Privacy regulations are strict: HIPAA isn’t just a suggestion – you need bulletproof data handling

Speed matters: In urgent care situations, waiting hours for transcripts isn’t an option

Everything needs to connect: The transcript has to end up in the EHR system somehow

These constraints make healthcare transcription quite different from, say, transcribing a podcast or meeting.
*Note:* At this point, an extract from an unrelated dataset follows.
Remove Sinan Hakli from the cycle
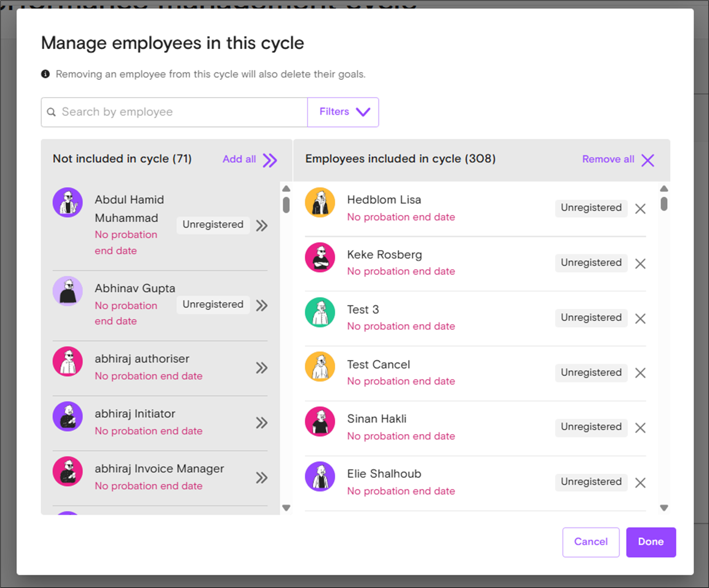Viewport: 709px width, 588px height. point(640,428)
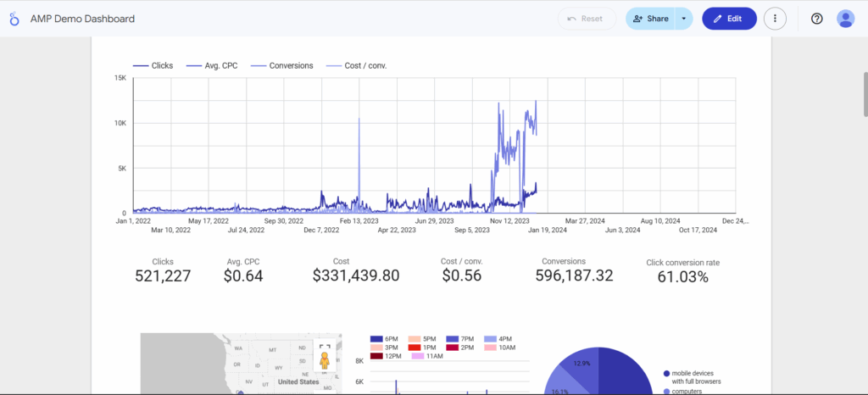Drop the Street View pegman on map

pyautogui.click(x=325, y=361)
Why Deepgram Makes Sense for Healthcare

After testing several speech-to-text services, Deepgram stands out for a few key reasons:

They Actually Understand Medical Language:

Deepgram has medical-specific models that know the difference between “hypertension” and “hypotension.” Their nova-medical model handles drug names, anatomy terms, and clinical abbreviations much better than generic models. When a doctor says “patient presents with dyspnea on exertion,” you want that transcribed correctly, not as “patient presents with disneyland exception.”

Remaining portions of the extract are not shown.